Gideon Rose at Foreign Affairs said:

  • The real problem in Iraq and Syria is not ISIS, but the lack of any kind of political order to oppose it.
  • The US has to show that it actually cares about maintaining and reviving the liberal international order.

Danielle Pletka at the American Enterprise Institute said:

  • The US left Iraq in 2011 with comity between the Shia and the Sunni.
  • The narrative of Sunni vs. Shiite, Persian empire vs.

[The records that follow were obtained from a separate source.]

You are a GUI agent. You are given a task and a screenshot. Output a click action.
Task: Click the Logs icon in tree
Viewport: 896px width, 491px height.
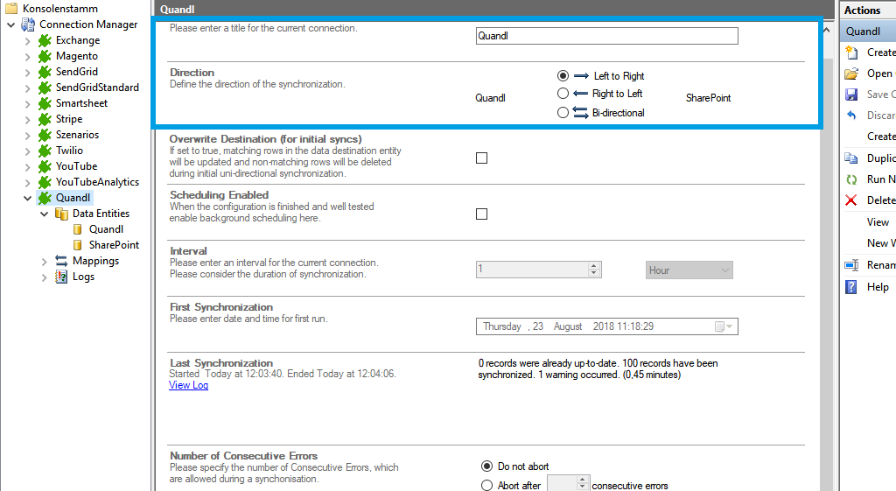pos(61,277)
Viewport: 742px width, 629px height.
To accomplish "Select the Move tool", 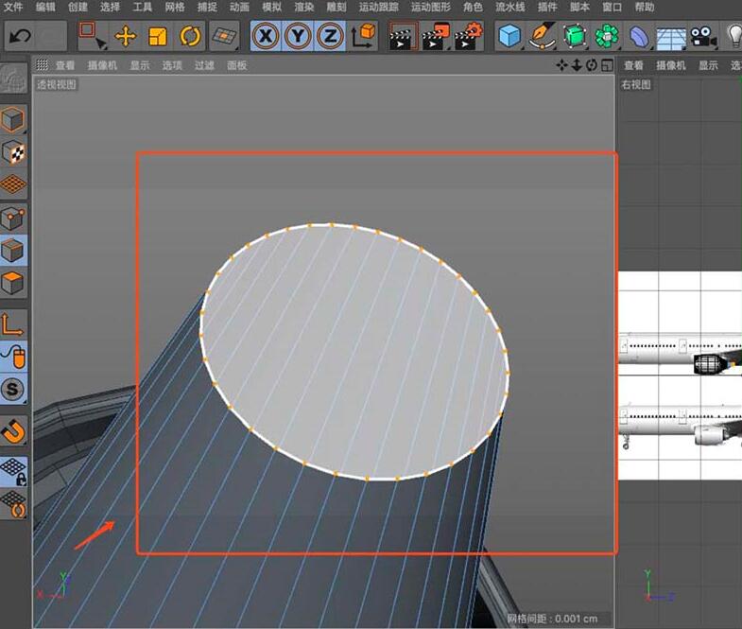I will click(x=125, y=37).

Ottoman empire, is enormously detrimental to US interests, so the more Saudi Arabia et al support the Sunnis, and Iran support the Shias, the more likely is conflict.
  • Ultimately ISIS, al Qaeda, Jabbath al-Nusra will come for us.
  • Even if we wanted to, and even if the Middle East was not on fire, the US no longer has the necessary resources to fully resource a pivot to Asia.
  • At the end of the day, the American electorate values security and genuineness in a candidate.
  • The US defense budget is a declining piece of a declining pie: 50% of which is spent on personnel. The US does not have the carriers, the attack ships, the refueling capability, the new technology to be in Asia in the way that we need to, or to contend in the Middle East. 

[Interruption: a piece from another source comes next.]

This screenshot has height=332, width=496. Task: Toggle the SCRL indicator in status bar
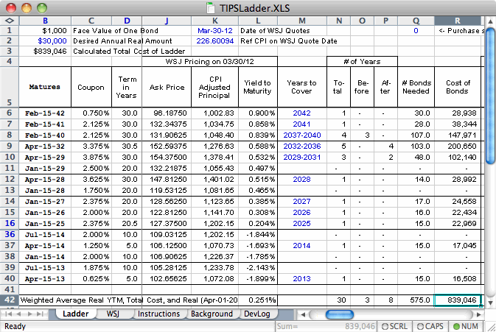coord(397,325)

Ian Bremmer at Eurasia Group said:

  • There is a huge generational divide in America over its role as a global policeman, with the younger you get, the more Americans want to leave things alone.
  • Defeating ISIS with no boots on the ground does not stand.
  • ISIS is a much greater threat in the region and to Europe than the United States – America has the energy production now.
  • China, not the US, is the one country in the world with a global strategy, creating institutions like the BRICS Bank, the Asian Infrastructure Bank, and spending over a trillion dollars on infrastructure and equities to align other countries economically towards China over the long-term.
  • With 37% of the world’s defense budget, the US is capable of pivoting to Asia, but it requires US leaders that engage in consistency, and a president who believes that strategy matters and is a top priority.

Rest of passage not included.